SYNERGY: Is the interaction of multiple elements in a system to produce an effect different from or greater than the sum of their individual effects. The term synergy comes from the Greek word synergia συνέργια from synergos, meaning “working together”.
To explain synergy in my own words I would say that the outcome is worth more than the sum of the components. So basically one plus one does not equal two…
Food Synergy components:
1. WHOLE GRAINS
4. GREEN TEA
9. LOW-FAT DIARY
10. OLIVE OIL
I base my whole cuisine on Synergy. My cuisine is based on a fusion of Japanese & Greek cuisine. In a broader sense my cuisine brings together Mediterranean and Asian cooking. If you do just a little research you will discover that so much has been written to confirm that the two healthiest cuisines of the world happen to be Mediterranean and Japanese. The Synergistic effects within the marriage of these two healthy cuisines still have many mysteries yet to be discovered.
There are all types of food synergy, from different nutrients that are found together in the same whole food, to nutrients in different foods that work better together, to the synergy in certain dietary patterns.

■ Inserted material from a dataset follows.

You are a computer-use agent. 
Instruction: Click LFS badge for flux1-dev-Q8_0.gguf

1. TURMERIC & PEPPER Recent nutrition research reveals these food synergy combinations:Turmeric & Black Pepper Turmeric has long been studied for its anticancer properties, anti-inflammatory effects, and tumor-fighting activities known in nutrition-speak as anti-angiogenesis. The active agent in the spice is a plant chemical, or polyphenol, called curcumin. One of the problems with using turmeric to improve your health is its low bioavailability when eaten on its own. But there’s a solution, and it’s probably in your pantry. Adding black pepper to turmeric or turmeric-spiced food enhances curcumin’s bioavailability by 1,000 times, due to black pepper’s hot property called piperine. This is one reason it’s thought that curry has both turmeric (curcumin) and black pepper combined. So keep in mind, you’ll get the benefits of turmeric if you pepper up your curries.

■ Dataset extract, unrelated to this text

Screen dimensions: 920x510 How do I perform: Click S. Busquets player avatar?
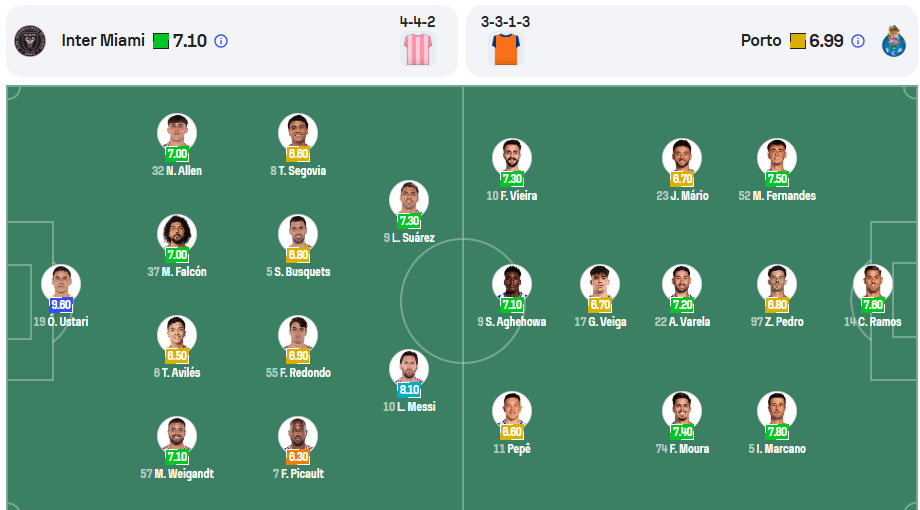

2. BROCCOLI & TOMATO Research revealed that the combination of tomato and broccoli was more effective at slowing prostate tumor growth than either was alone.
3. APPLE AND CHOCOLATE. Apples with the peel on. It turns out that the bulk of an apple’s anticancer properties are hidden in the peel. The phytochemicals in the apple flesh seem to work best with the phytochemicals in the peel to reduce the risk of cancer.

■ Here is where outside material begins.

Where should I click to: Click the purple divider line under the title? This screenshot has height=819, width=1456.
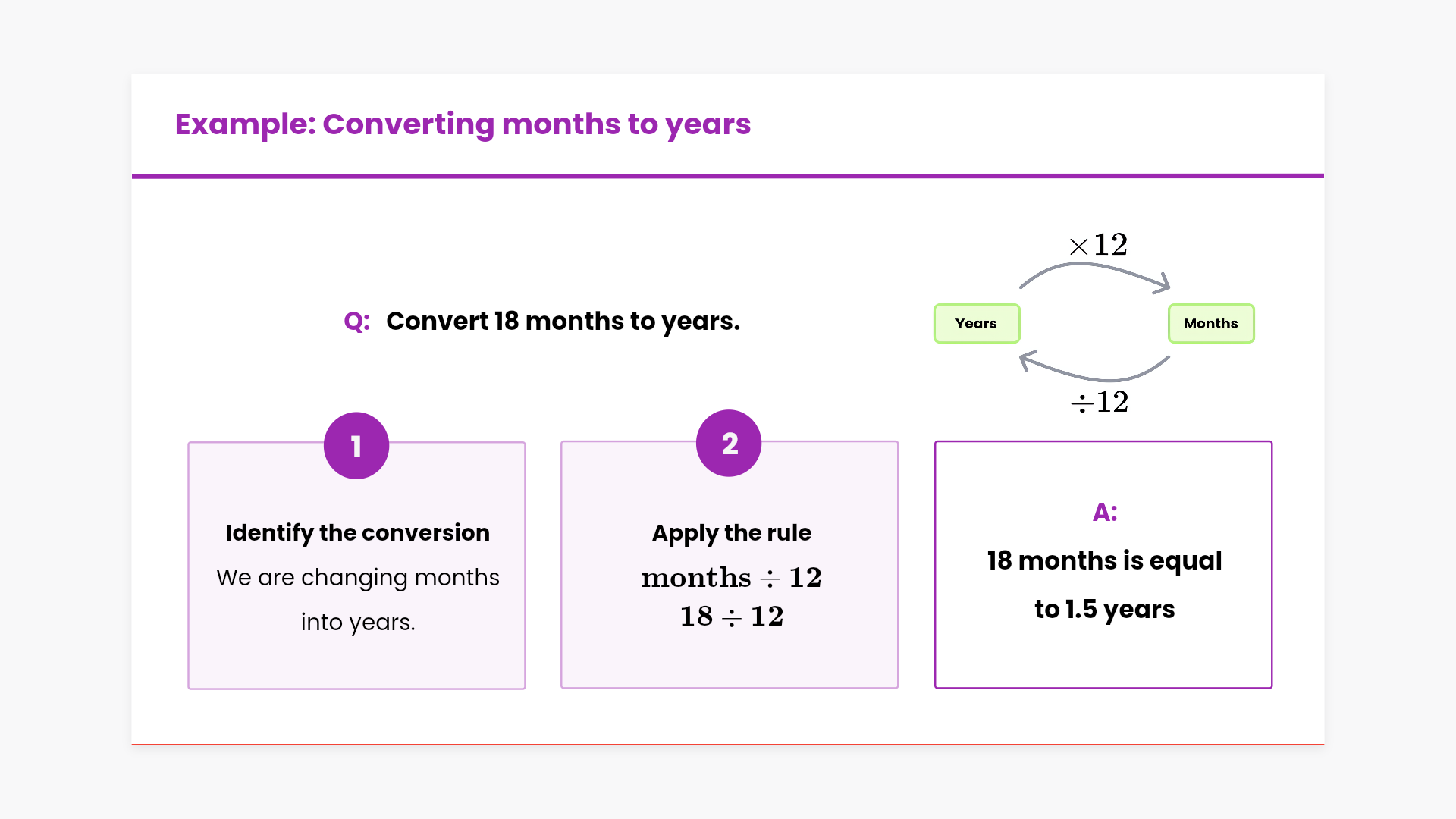728,176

4. TOMATO & OLIVE OIL. Cooked tomatoes with the peel on, along with olive oil. Ninety-eight percent of the flavonols (powerful phytochemicals) in tomatoes is found in the tomato skin, along with great amounts of two carotenoids. Absorption of these key nutrients is much greater when the tomatoes are cooked and when you eat some smart fat (like olive oil) along with the cooked tomatoes.
Cruciferous vegetables are of the family brassicaceae, also called Cruciferae, these vegetables such as cauliflower, cabbage, cress, bock choy and broccoli. Two phytochemicals naturally found in cruciferous vegetables (cambene and indole 3-carbinol) were more active when combined, according to research that tested the compounds alone and together in rats. The researchers found that the two compounds were able to protect the rats against liver cancer much better together. Both cambene and indole 3-carbinol are known to activate important detoxification enzymes that help the body eliminate carcinogens before they harm our genes. Foods rich in cambene include Brussels sprouts and certain varieties of broccoli. And all cruciferous veggies are rich in indole 3-carbinol.
A low fat and low carb diet is not a bad thing at all for sure, nevertheless a bit old school perhaps. Never forget that nutrition and healthy food as a subject is bottomless pit of a subject. Every year new research, new ideas and opinions will always emerge. To keep savvy one will have to keep up with the newest data and that’s just about all one can do.